» Dataset extract:

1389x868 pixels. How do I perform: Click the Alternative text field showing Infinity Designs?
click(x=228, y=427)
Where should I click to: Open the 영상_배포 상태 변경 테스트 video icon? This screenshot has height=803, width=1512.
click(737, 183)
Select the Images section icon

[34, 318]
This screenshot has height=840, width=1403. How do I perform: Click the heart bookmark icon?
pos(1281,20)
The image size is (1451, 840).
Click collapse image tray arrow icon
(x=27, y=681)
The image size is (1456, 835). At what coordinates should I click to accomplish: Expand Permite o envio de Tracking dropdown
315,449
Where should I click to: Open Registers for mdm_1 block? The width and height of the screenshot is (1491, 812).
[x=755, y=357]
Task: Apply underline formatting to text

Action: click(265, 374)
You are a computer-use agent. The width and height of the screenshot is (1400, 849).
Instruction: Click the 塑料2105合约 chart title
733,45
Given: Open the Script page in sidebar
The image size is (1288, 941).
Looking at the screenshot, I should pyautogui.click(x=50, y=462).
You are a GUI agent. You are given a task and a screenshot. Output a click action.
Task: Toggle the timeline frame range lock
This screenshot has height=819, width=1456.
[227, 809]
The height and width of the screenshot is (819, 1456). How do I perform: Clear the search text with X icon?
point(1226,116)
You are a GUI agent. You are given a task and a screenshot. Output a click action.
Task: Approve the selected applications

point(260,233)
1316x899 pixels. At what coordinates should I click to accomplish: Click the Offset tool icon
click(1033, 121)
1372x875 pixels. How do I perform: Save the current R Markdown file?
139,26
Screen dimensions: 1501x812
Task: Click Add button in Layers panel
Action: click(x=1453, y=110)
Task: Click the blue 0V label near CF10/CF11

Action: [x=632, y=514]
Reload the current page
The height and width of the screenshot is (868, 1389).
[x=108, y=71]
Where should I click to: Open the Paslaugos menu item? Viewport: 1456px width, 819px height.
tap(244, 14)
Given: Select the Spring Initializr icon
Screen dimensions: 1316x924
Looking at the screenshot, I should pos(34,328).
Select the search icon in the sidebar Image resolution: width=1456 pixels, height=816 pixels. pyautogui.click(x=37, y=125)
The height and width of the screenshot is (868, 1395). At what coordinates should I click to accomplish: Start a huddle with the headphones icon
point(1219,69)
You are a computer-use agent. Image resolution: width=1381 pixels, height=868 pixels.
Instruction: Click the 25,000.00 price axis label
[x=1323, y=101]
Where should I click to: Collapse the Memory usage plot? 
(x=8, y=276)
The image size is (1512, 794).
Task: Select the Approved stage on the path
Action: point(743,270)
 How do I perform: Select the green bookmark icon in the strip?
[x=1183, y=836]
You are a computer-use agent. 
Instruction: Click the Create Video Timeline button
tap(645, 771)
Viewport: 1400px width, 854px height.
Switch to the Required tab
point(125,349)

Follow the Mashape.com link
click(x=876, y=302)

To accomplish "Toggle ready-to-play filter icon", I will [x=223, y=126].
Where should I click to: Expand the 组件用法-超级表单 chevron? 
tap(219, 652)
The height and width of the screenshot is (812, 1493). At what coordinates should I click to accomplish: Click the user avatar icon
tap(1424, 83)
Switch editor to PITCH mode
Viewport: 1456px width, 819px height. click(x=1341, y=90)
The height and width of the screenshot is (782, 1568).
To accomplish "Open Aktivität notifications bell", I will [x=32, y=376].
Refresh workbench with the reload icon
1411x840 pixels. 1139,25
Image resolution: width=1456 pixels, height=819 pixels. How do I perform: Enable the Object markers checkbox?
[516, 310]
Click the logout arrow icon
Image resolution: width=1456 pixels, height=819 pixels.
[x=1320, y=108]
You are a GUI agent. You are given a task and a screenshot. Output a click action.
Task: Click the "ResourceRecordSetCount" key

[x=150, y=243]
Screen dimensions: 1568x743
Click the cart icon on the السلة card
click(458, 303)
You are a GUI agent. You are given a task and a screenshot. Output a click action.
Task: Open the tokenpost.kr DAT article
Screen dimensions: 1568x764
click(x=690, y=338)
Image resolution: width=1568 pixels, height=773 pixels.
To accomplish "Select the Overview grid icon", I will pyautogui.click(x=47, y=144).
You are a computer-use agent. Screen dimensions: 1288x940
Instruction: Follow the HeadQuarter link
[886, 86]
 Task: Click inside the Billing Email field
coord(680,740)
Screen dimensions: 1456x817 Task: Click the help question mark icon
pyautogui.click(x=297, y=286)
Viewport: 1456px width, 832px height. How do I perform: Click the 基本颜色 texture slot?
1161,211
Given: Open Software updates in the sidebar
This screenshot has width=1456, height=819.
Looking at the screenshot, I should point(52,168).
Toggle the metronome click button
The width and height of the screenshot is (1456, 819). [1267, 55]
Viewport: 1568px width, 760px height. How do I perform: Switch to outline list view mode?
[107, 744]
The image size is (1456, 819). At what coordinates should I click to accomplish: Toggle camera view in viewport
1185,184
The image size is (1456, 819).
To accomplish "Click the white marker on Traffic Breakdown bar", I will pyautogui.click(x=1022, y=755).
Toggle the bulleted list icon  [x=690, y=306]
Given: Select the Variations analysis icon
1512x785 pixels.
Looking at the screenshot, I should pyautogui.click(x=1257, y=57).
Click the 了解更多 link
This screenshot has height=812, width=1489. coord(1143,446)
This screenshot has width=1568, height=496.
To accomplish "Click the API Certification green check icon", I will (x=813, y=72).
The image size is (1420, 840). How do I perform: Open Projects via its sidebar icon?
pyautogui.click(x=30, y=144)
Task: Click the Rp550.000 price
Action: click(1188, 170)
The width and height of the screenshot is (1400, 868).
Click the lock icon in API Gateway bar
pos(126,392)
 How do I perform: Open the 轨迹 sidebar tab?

» Task statement: Look through the records and gather each line with the word "computer".

» Answer to the exercise:
You are a computer-use agent. The width and height of the screenshot is (1400, 849).
You are a computer-use agent. Image resolution: width=1381 pixels, height=868 pixels.
You are a computer-use agent. 
You are a computer-use agent. Screen dimensions: 1288x940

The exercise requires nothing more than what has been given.